I'm gonna skip past the stage of cutting implements made of unboiled rocks. The technologies of the stone ages are fascinating, spanning multiple tens of millennia, and show massive variety in styles, methods, and materials. But if I include all of those I'll still be writing next year.

19/n

Somewhere around 5000BC, someone worked out if you boil some rocks just right, at the right temp, and the right conditions. You get copper. That day. The world changed.

First it was just copper, then someone worked out how to add a second type of rock (tin) and it made the copper stronger, hold an edge better, and be easier to use. The bronze age began.

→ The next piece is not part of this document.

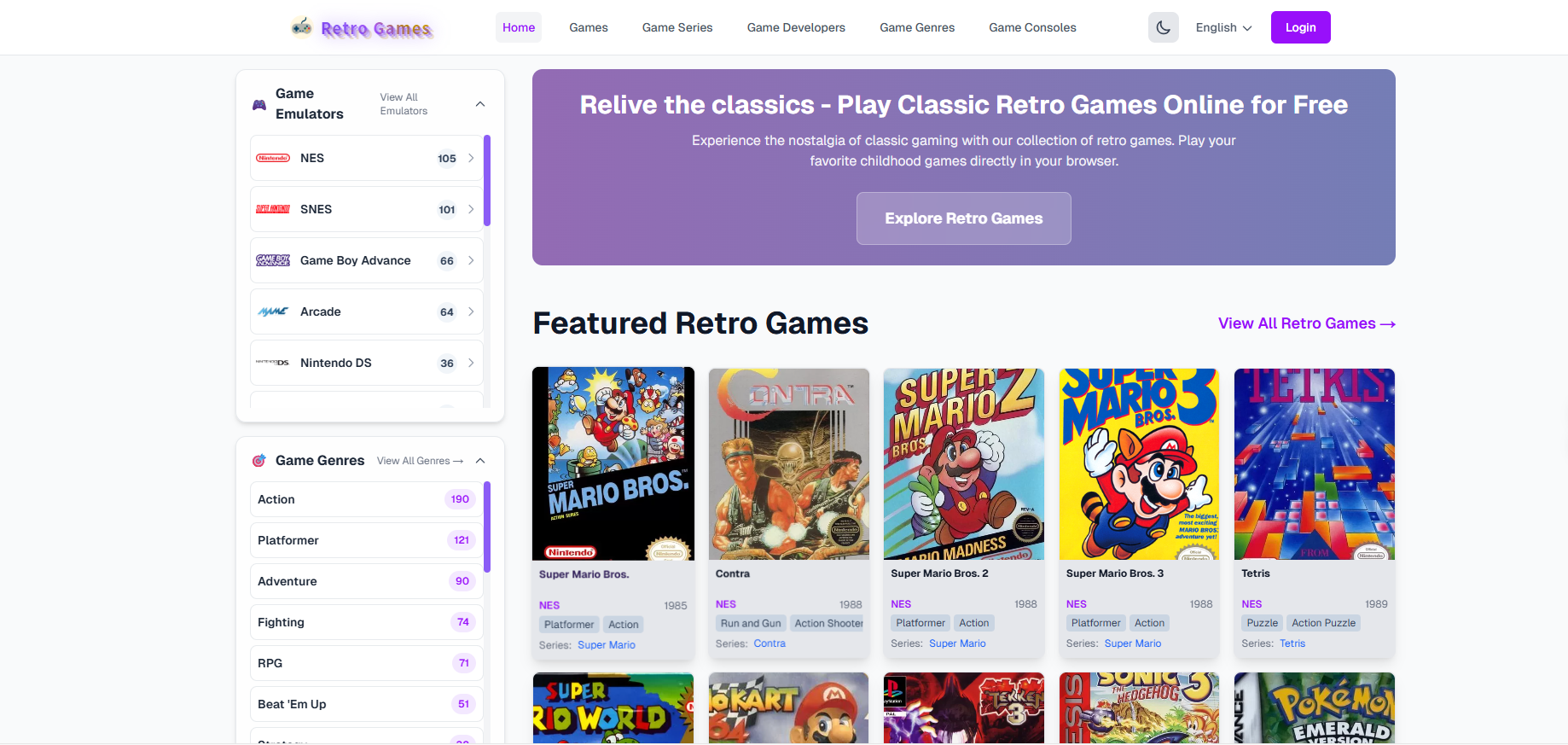Click the NES Nintendo logo icon

point(273,158)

Eventually someone worked out that if you got it hot enough, and used the right kinda of rocks. You could get iron.

20/n

Iron. It sounds so simple. But it's one of the most amazingly complex technologies we had for millennia. It's developed changed whole civilisations. If you've ever held a piece of iron, or a non stainless steel, you've probably seen it has rust. Iron really doesn't like being on its own as iron, and really likes oxygen. In the right conditions it can rust in minutes (ask any tool user about flash rust).

In it's natural state iron is usually found as some form of rust.

21/n

Of course chemists don't like us calling it rust. It's iron oxide. But basically the raw form of iron, also called iron ore, is iron molecules bonded to oxygen. Smelting is a process of persuading the iron to let go of the oxygen, mostly by providing a lot of energy and by giving the oxygen some much more appealing carbon to grab on to. This was done fro centuries in something called a bloomery. Feed charcoal (source of carbon), and iron ore in the top, blow in lots of air. Out comes iron.

22/n

That feeding in charcoal, carbon, to get the iron to give up it's oxygen to the carbon, is why steel production accounts for about 8% of world wide emissions of CO2. Over twice aviation and shipping combined. But we digress.

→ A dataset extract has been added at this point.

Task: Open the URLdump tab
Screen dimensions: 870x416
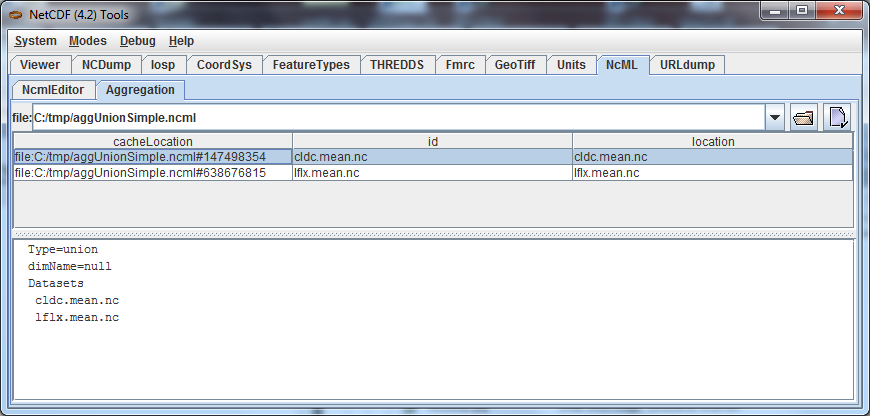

Out the bottom of the bloomery comes iron. Except it doesn't look like the iron we know and love. It's spongy. Unconsolidated. And not all of it is iron.

Some of it is steel...

23/n

Steel is an alloy of iron and a small amount of carbon. It's not chemically bonded, like iron oxide was, but rather mixed in. A bit like the way a cocktail is mixed. Yes I am suggesting a martini is an alloy of vodka and vermouth... Yes that's wrong. But you get the idea of mixed. But not chemically bonded... Hmm maybe the chocolate chips in a cookie would be a better example ...

Anyway, step away from the drinks cabinet, and put that cookie down. Back to steel.

24/n

Steel is a mix of iron, and about 0.1-1% carbon. When you hear someone talk about high carbon steels that's typically 0.8-1% carbon. Wrought iron is typically next to zero carbon. Mild steel is typically 0.05-0.3% carbon. The carbon mixed in with the iron changes the crystal structure of the metal. Yes iron and steel are crystalline. You generally don't see it with the naked eye. But it's there. Having carbon contents above about 0.4% allow for hardening. But we'll come back to that later.

25/n

So you got your spongy iron blob with a little steel mixed in. Time to consolidate it.

How?

Hit it.

Hit it a lot. Heat it up to a high temperature and smack the hell out of it. This takes a lot of effort but eventually. You get a solid lump. By hitting it with the right stone. Sparks come off and by identifying the colour and amounts, you can work out what is steel and what is iron.

This is how iron and steel was made for a couple of millennia.

26/n

I'm gonna gloss over all the technologies that went into producing steel, and how the evolved, again for brevity. But I wanna look at the iron and steel we have.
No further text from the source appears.